====== Input records
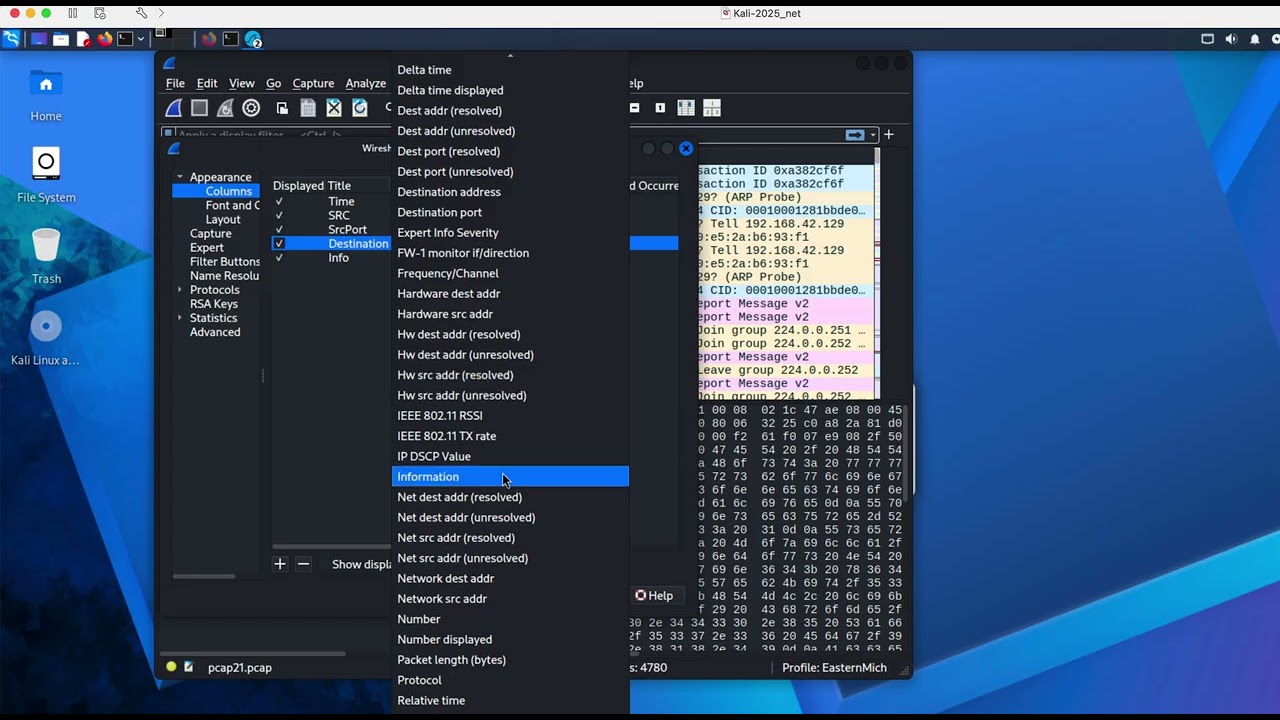This screenshot has width=1280, height=720.
Task: Click the Help button in Preferences
Action: click(x=654, y=595)
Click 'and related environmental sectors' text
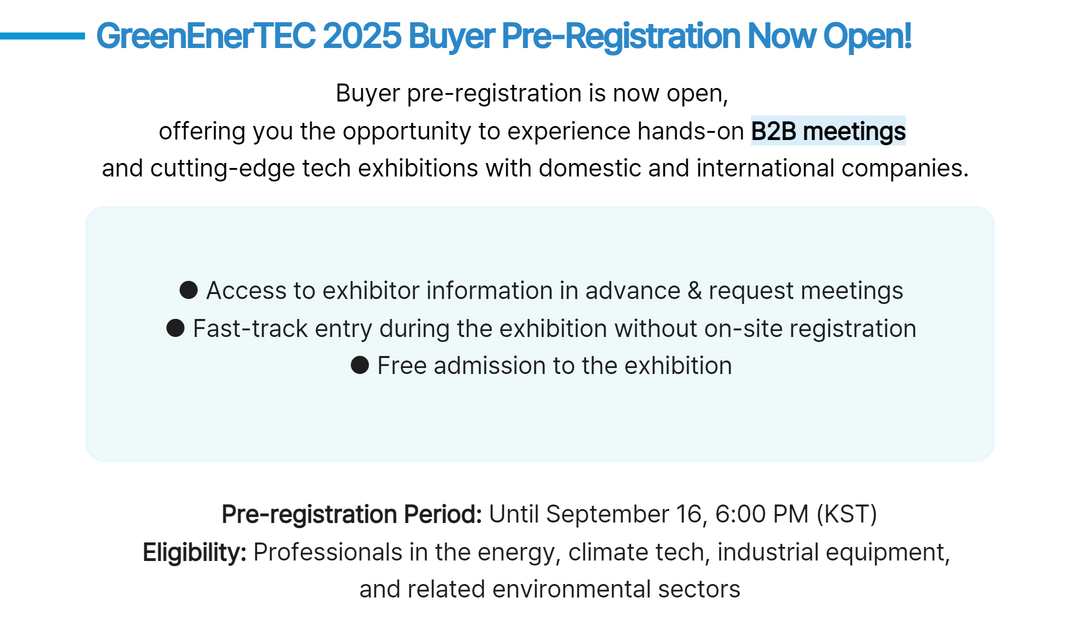1080x637 pixels. click(x=550, y=589)
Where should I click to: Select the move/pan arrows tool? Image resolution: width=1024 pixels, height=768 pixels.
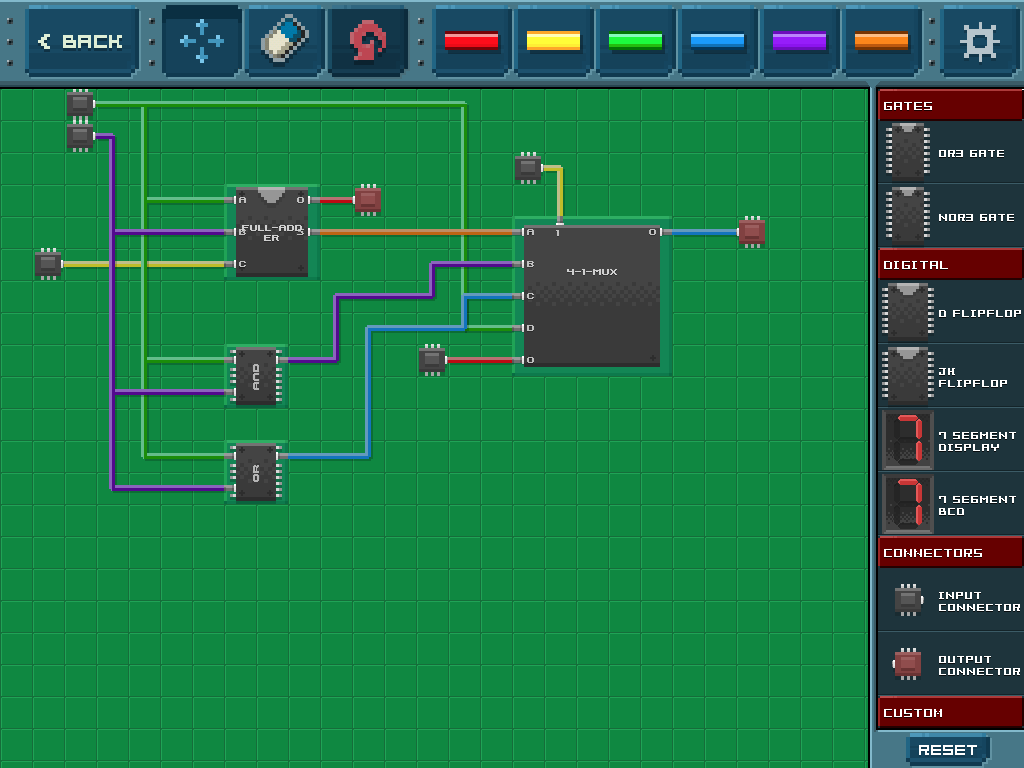[x=202, y=41]

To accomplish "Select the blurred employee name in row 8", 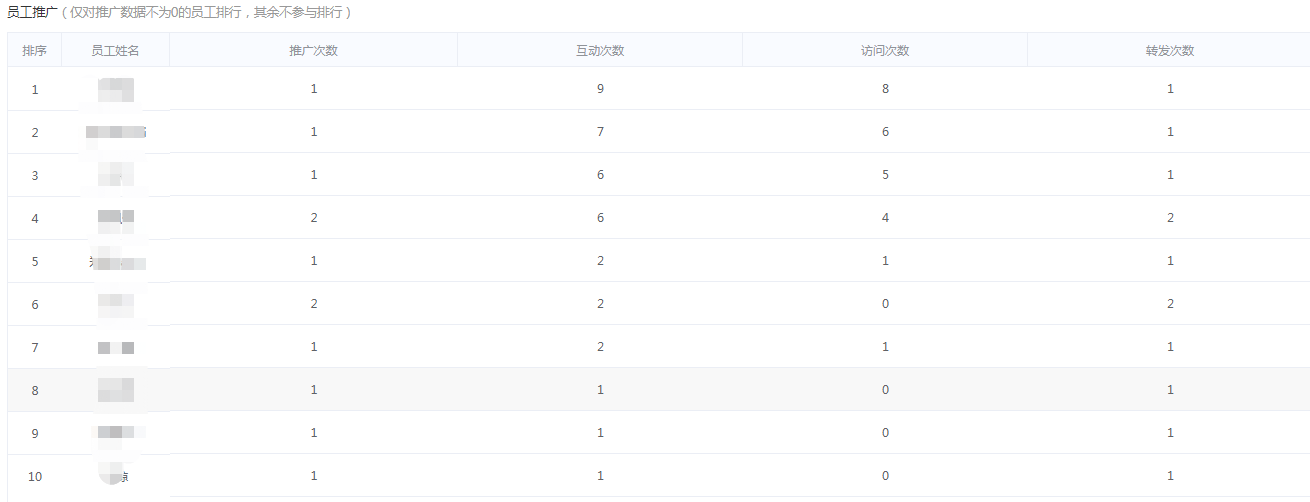I will [x=116, y=390].
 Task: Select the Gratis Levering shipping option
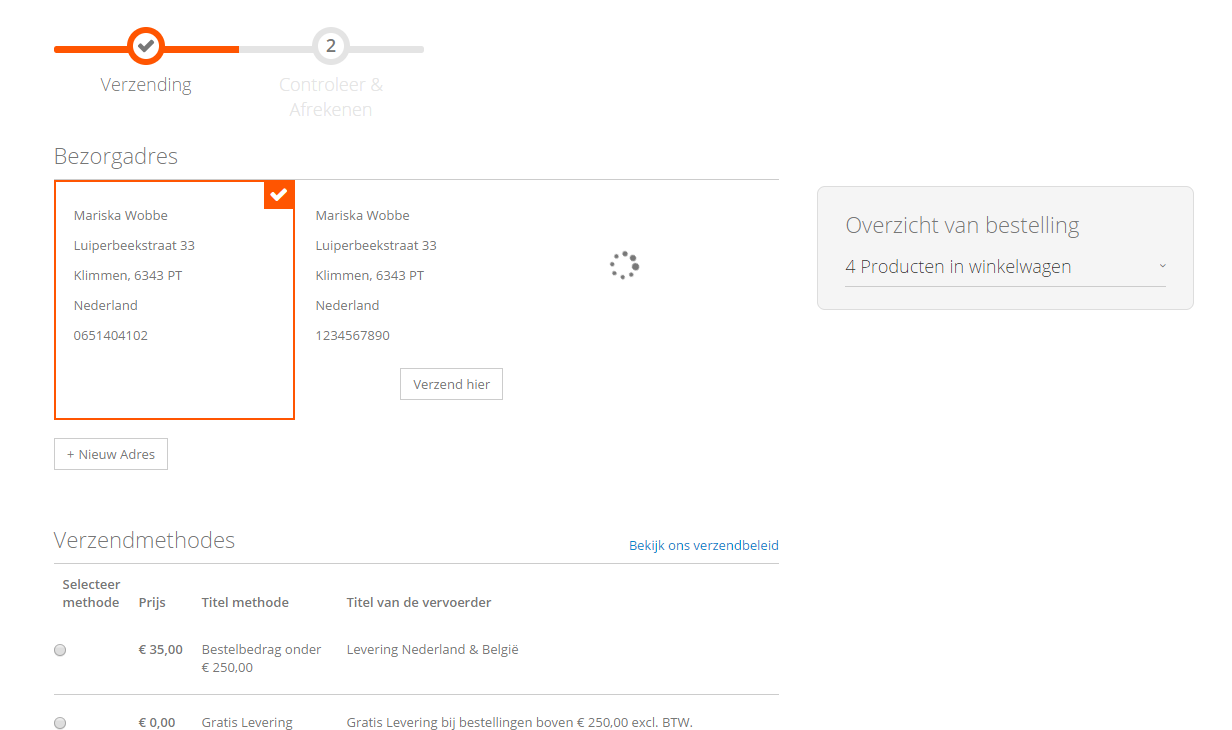pos(60,722)
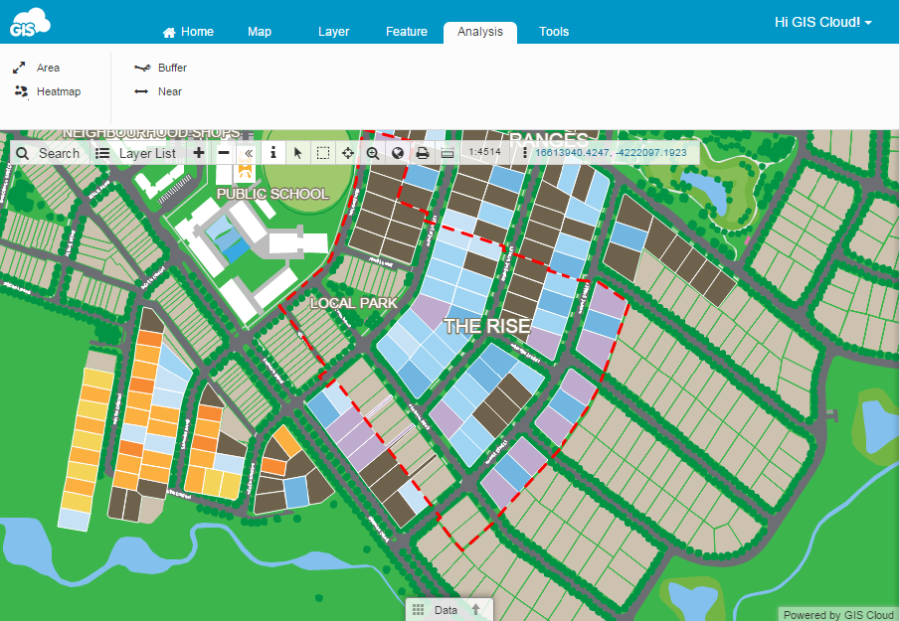
Task: Open the Home tab
Action: click(188, 32)
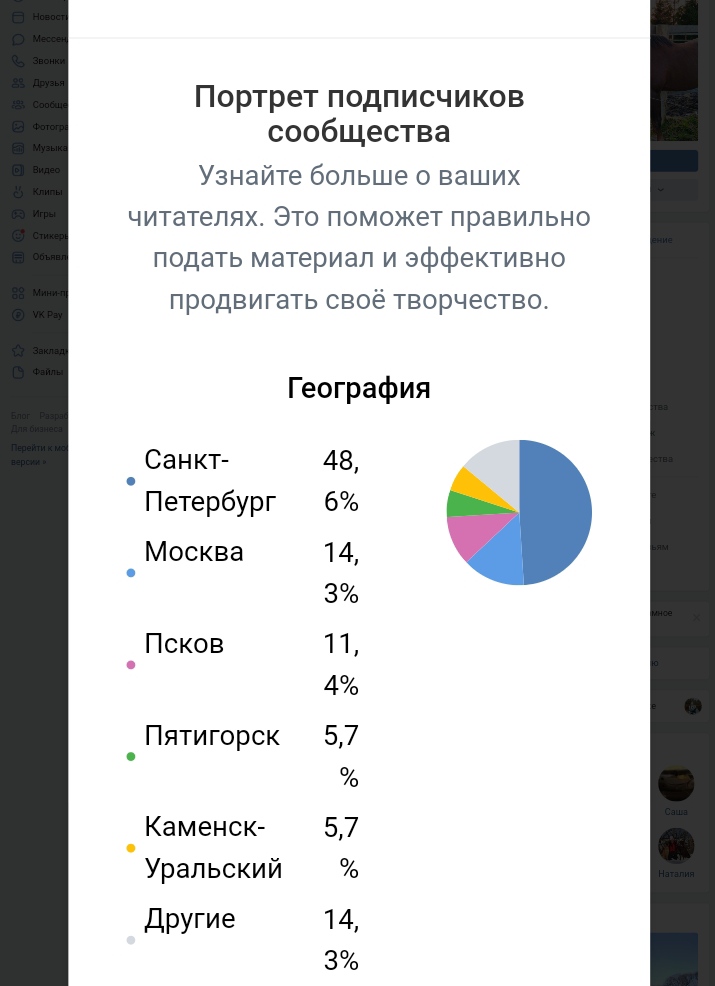Open Закладки with the star icon
This screenshot has width=715, height=986.
point(18,351)
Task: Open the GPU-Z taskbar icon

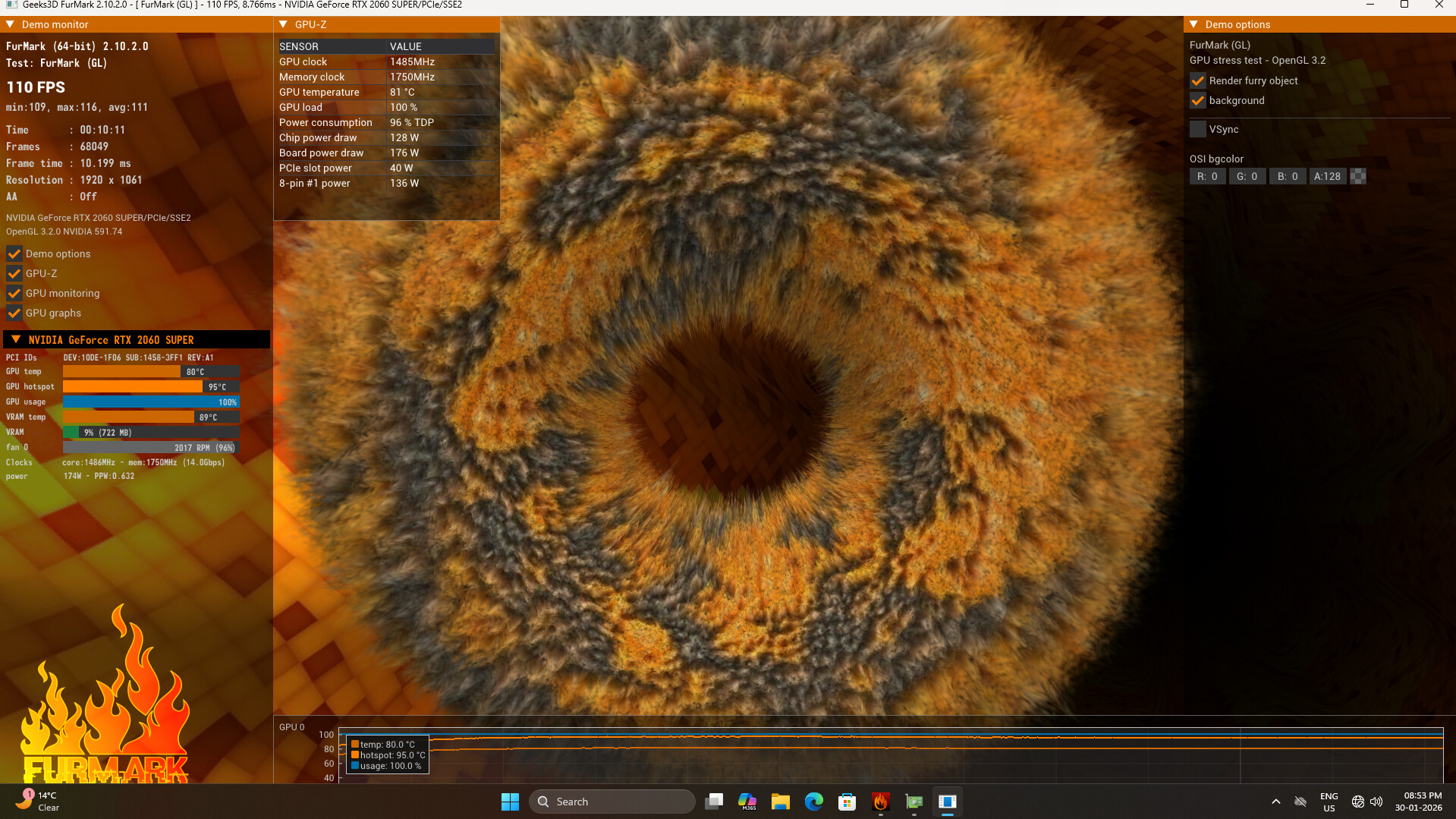Action: pyautogui.click(x=914, y=802)
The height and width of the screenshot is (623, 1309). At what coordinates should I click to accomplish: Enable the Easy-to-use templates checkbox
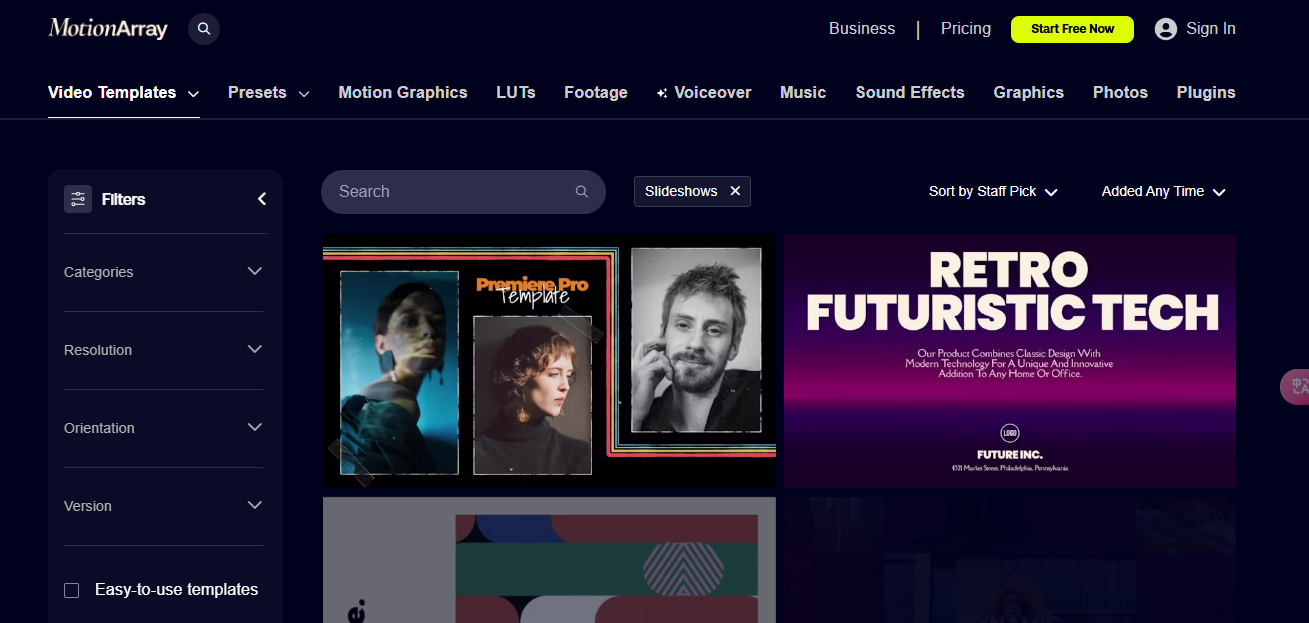point(71,590)
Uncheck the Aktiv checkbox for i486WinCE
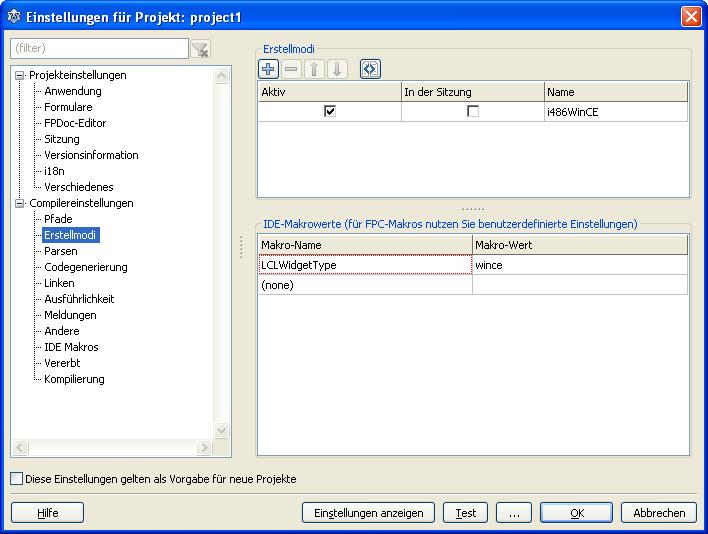The width and height of the screenshot is (708, 534). [330, 112]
============
Please transcribe exactly the lines from the one containing "Task: Open the GPU-Z taskbar icon" through the last line of the records above, both included, and leave out every picture.

Task: Open the GPU-Z taskbar icon

Action: pyautogui.click(x=914, y=802)
The height and width of the screenshot is (623, 1309). At what coordinates should I click to accomplish: Enable the Easy-to-use templates checkbox
point(71,590)
Uncheck the Aktiv checkbox for i486WinCE
The width and height of the screenshot is (708, 534). [330, 112]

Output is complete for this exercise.